The revered minister of money Pravin Gordhan returned from the pulpit known as Parliament with nine commandments for his ministers.
1. Thou shalt not drive anything more expensive than a BMW 530.
Hint: Buy a Golf 4 and I'll get my cousin in Fordsburg to bling it out for you. Dropped suspension, 18 inch rims, matte black. Like a boss. Cheap, cheap.
2. Thou shalt not fly first class.
Unless you're Richard Branson's love child, slum it in business class, okay? I'm talking to you Comrade Lindiwe.
3. Thou shalt not serve alcohol at state functions (unless absolutely necessary).
No more throwing your names away at government events. It must come to an end. The amount of bastard children floating is embarrassing. Stop it.

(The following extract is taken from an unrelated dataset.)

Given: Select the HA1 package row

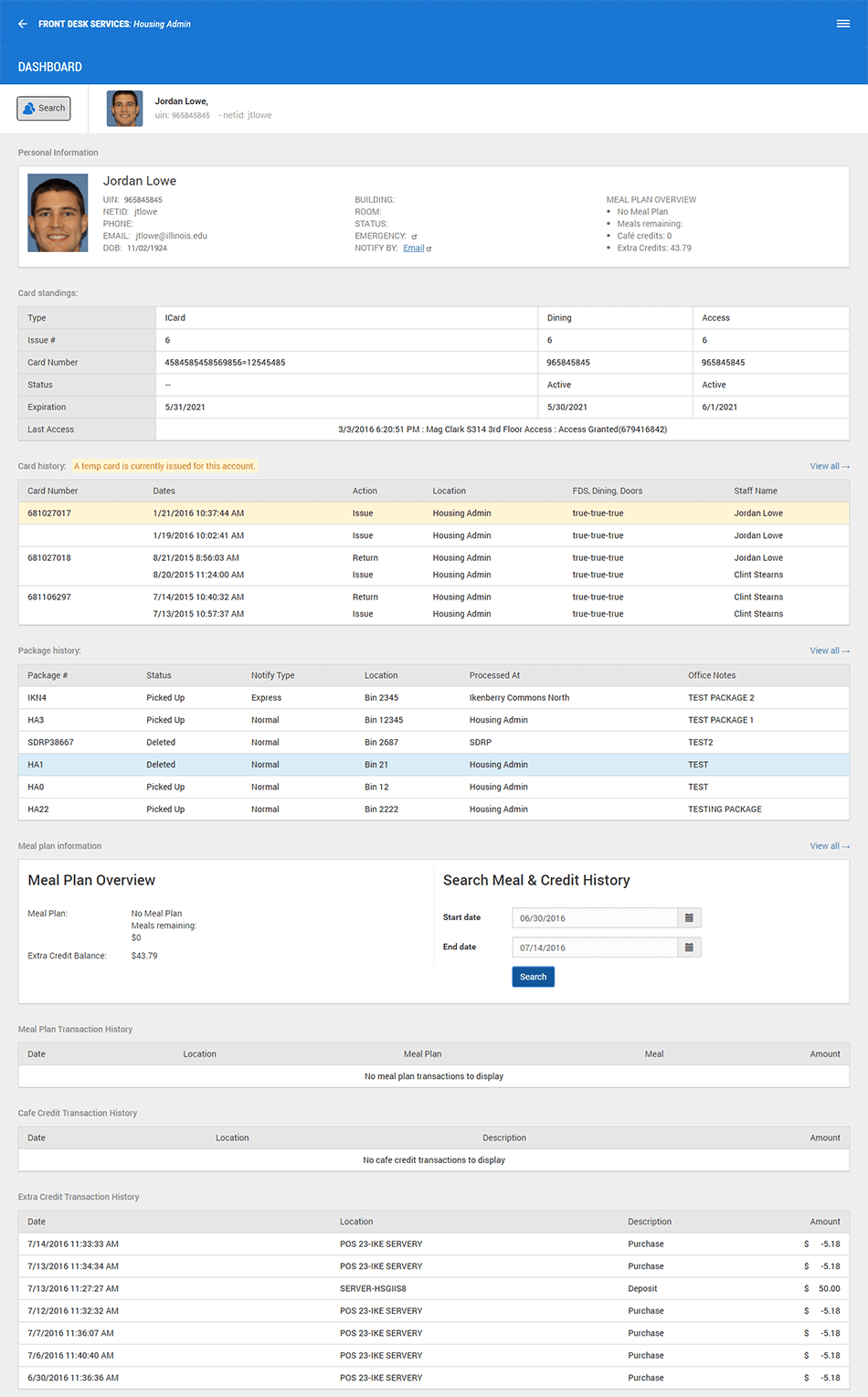Looking at the screenshot, I should 433,765.
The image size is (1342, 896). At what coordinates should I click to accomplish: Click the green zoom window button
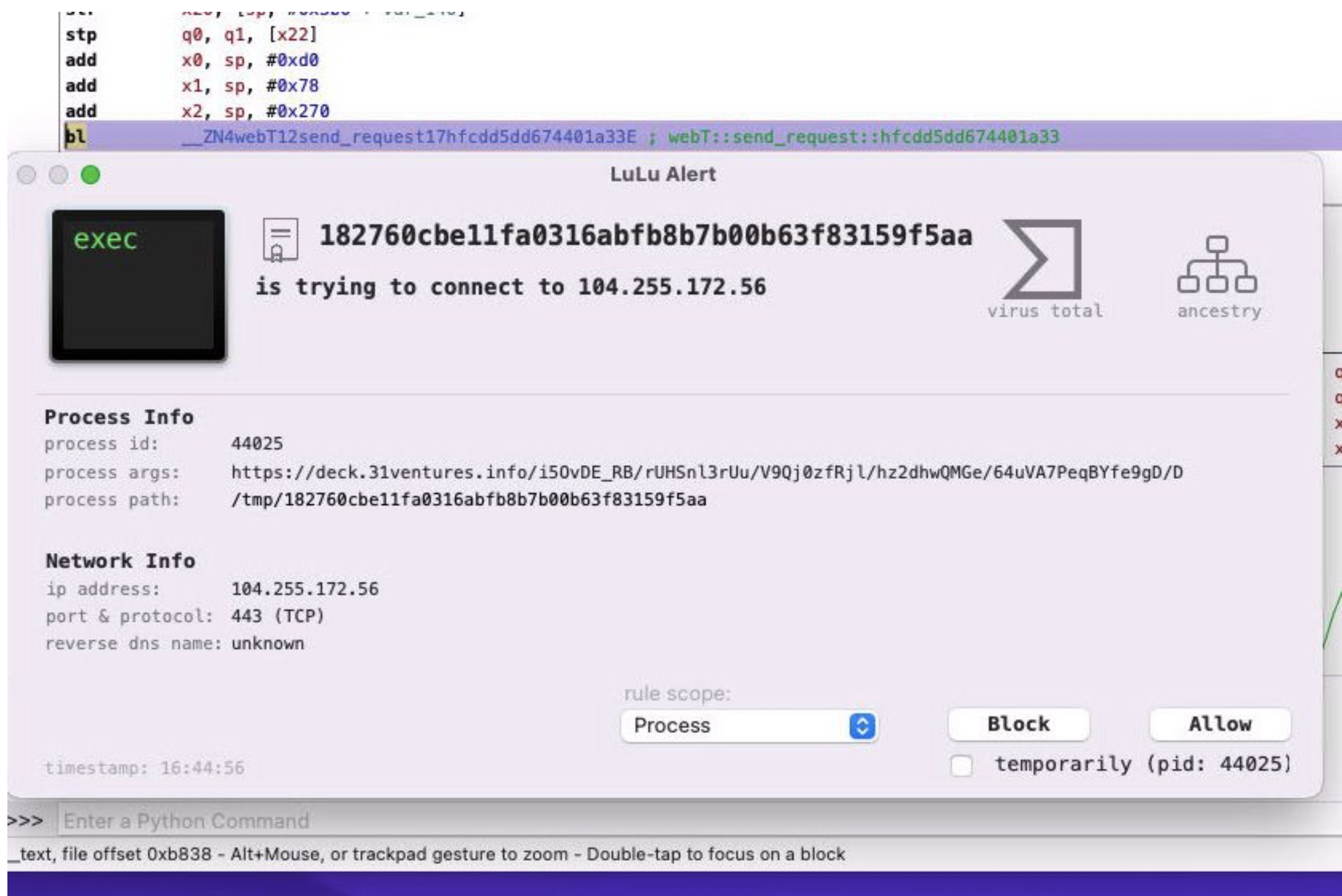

4. Thou shalt not do stopovers.
Go straight to your destination. Do not pass KFC. If you are travelling from Jo'burg to Durban there is no need to stop in Pietermaritzburg. Seriously, who goes to PMB anyway?
5. Thou shalt not stay at expensive hotels.
Listen, I'm not saying check in at the Formula 1 Hotel but the goddamn Mount Nelson is off limits. For Pete's sake, most of you own more than one house anyway.
6. Thou shalt not use state credit cards.
No more gravy folks. It's cancelled, it's over, you feel me? "Charge it!" will no longer be a part of your vocabulary.
7. Thou shalt not covet the capital cities.
How in the world we ended up with two capitals I'll never know, but it's costly. I fully appreciate that Cape Town is a country but the madness must come to an end (and they should stop smoking weed). If we could just move the Blue Bulls out of Pretoria we'd all be a lot more comfortable calling it our capital. Just saying.
8. Honour the B-class motor vehicle.
Look, times are hard and our cash flow isn't the greatest. (This damn Sanral deal is giving me nightmares) I need you all to tighten up. I know our roads are crap, but at least they're better than Malawi's, so unless you're road tripping in the Valley of a Thousand Hills, hire a Toyota Corolla. It will have to do.
9. Thou shalt eat less.
Gluttony. Heard of it? For goodness sake, we're eating ourselves out of house and home. We could build a 1 000 RDP houses with all the receipts we're getting from KFC. Cut it out. The World Health Organisation says three meals a day is totally acceptable. Let's face it, we could all lose a little mass around the equator, if you know what I'm saying.